Parent Newsletter by Franny Shuker-Haines

Parent Newsletter, September 25, 2019

Dear Buxton Families,

It is a pleasure to be writing to you on this warm late summer/early fall day! As you can tell, I am in a particularly good mood because the start to the school year has gone incredibly well. Although it is always a whirlwind of activities and experiences, some years feel more discombobulated and anxious than others. But not this year!

Even before opening day, the returning students came back this year ready to make it an especially thoughtful, positive, and productive year. They are implementing a new form of student government, they are reinventing Work Program and Kitchen Crew, they are forming new clubs, and just generally embracing the “can do” ethos that is so much a part of what make Buxton tick.

And as early as opening day, we could see these seeds of intention sprouting into action. The way the old students greeted the new ones, helping them schlep their stuff and find their books, showing them the places they needed to see and introducing them to the people they needed to know, was positively inspiring.  And watching the new kids knit themselves into the fabric of the school so quickly has been close to astonishing! At our opening-weekend picnic on Sunday, I saw new students involved in everything: going swimming, playing soccer and poisonball (a game that has rules so arcane and confusing, I will not attempt to describe it … except it looks like a lot of fun!), hanging out on the grass, swinging on the swings.

(Side note: there are few sights that fill me with as much cheer as watching teenagers swinging on swings. Why are there swings only at elementary schools? It doesn’t make sense! Swinging is great!)

When we hosted faculty teas later in the afternoon, we saw every student in the school traipsing from house to house, trying our treats, withstanding our questions (“Now, tell me your name again? Where are you from? How’s it going so far?”), and maintaining their good humor.

On Sunday night, we had our first formal dinner, which I started with a poem (called “Notebook, 1981” — check it out: the title is a link), and which ended with each senior reading a quote that they found meaningful. It was a beautiful night.

Last week then proceeded at a fast and furious pace. On top of all the classes, the kids also had their first soccer/A-Sports session after school, tryouts for the play (Mr. Burns: A Post-Electric Play directed by Timothy), first orchestra rehearsal, first creative-writing session, first gathering of the folk-singing group, first chorus rehearsal (we’re doing Benjamin Britton’s Ceremony of Carols among other pieces — a personal fave!), first figure-drawing session. There’s more, I’m sure. I just can’t keep track of it all.

(Another side note: After Timothy came back from tryouts on Monday night, he said, “This is the most talented group of students I have ever seen!”)

On Friday, many of our students participated in the climate strike, taking to the streets of Williamstown and even speaking in front of the entire crowd.

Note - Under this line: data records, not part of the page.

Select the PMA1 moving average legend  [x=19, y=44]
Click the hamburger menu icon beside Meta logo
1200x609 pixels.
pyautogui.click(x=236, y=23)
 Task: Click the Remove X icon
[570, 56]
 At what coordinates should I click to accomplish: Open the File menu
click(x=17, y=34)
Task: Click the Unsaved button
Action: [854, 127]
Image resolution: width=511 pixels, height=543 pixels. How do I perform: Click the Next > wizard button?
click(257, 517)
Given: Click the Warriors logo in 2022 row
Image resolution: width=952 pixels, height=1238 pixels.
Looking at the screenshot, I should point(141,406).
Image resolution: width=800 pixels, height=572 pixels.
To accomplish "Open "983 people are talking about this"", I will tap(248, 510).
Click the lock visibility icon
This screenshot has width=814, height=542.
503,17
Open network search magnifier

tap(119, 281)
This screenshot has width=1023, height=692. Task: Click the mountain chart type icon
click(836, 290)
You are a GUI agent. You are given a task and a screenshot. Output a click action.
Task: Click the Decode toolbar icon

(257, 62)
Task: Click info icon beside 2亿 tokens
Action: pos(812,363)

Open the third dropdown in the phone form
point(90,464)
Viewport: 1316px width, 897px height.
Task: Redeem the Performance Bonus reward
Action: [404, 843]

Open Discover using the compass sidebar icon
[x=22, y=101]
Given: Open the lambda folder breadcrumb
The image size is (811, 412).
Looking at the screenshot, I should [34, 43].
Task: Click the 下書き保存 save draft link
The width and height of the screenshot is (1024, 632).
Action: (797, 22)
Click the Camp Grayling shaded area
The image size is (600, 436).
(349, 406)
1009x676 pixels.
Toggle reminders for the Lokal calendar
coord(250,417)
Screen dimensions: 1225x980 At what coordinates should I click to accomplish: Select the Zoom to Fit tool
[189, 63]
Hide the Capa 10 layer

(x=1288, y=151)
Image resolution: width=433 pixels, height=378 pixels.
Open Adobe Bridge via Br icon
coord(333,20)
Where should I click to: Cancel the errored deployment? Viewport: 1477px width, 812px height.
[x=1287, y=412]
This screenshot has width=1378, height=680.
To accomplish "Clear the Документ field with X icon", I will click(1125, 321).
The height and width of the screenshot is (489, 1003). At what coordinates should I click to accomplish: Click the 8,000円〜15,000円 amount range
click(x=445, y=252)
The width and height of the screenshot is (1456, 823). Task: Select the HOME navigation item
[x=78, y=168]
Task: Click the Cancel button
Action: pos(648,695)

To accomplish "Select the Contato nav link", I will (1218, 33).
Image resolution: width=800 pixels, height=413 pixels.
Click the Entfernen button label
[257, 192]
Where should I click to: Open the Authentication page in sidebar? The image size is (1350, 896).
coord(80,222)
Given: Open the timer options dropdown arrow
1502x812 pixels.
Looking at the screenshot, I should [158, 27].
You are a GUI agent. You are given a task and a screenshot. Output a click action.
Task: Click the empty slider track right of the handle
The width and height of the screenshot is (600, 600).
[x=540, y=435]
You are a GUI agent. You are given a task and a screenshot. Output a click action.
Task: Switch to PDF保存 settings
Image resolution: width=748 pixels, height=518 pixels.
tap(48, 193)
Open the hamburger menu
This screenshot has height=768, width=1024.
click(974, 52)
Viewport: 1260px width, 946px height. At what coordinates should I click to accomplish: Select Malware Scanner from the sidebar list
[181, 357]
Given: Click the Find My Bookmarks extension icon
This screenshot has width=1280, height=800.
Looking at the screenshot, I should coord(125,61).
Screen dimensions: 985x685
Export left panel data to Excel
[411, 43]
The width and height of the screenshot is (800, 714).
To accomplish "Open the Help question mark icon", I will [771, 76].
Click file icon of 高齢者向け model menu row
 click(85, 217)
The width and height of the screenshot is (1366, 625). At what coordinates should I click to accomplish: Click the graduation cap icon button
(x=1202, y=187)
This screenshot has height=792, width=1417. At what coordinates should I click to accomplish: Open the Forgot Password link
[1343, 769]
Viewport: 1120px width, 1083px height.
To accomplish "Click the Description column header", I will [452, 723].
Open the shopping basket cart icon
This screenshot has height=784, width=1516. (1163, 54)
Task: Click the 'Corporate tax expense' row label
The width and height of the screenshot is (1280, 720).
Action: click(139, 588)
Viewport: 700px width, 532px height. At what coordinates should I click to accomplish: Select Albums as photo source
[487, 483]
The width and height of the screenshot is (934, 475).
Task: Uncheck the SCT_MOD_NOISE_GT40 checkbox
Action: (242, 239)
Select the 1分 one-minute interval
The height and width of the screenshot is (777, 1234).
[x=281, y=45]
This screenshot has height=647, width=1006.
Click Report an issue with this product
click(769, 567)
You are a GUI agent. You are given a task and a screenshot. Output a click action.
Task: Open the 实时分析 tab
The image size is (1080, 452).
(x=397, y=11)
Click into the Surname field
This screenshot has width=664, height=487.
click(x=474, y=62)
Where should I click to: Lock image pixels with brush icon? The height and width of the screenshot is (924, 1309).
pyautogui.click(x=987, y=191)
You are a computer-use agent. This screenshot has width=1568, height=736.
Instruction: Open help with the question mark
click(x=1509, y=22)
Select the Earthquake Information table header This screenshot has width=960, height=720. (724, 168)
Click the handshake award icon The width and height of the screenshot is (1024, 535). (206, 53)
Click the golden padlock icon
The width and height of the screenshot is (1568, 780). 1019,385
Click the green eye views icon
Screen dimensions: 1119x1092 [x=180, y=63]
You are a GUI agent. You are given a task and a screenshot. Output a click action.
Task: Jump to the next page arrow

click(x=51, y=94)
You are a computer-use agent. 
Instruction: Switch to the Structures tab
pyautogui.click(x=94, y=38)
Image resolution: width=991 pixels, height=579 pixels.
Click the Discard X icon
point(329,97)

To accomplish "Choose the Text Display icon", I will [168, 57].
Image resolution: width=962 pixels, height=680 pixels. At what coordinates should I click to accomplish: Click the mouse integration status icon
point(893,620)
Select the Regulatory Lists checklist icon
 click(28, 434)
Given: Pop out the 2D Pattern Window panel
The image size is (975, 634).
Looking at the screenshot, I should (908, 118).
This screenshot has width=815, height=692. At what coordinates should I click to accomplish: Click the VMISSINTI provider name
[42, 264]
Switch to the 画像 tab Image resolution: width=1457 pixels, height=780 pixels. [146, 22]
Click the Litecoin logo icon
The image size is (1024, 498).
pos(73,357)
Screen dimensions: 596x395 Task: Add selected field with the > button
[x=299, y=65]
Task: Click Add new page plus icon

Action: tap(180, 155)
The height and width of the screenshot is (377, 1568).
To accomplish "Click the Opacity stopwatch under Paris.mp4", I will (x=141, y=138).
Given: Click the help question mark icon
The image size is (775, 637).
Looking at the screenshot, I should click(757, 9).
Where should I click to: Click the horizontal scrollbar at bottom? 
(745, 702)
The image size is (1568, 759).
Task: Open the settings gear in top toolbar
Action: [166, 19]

Kudos to new student Ruby Lerman for helping organize this event!

The soccer team had their first game on Monday and, although they did not win, they came really close and played really well — which is especially impressive seeing as they had had one week to practice! Congratulations to them all! And, to give the team comfort and encouragement, there was a really vocal and enthusiastic cheering squad, complete with tambourine and cowbell. Such good energy.

There’s so much more I want to tell you about, but I will leave that to future newsletters. I want to make sure you get this sooner rather than later. In the meantime, I want to add that I have been starting every dinner with a poem. It helps us start the meal together in a more thoughtful, intentional way. The ones I have read so far have been:

Notebook, 1981, by Eileen Myles (as I mentioned earlier)

The Homework Machine, by Shel Silverstein (to celebrate the first night of study hall)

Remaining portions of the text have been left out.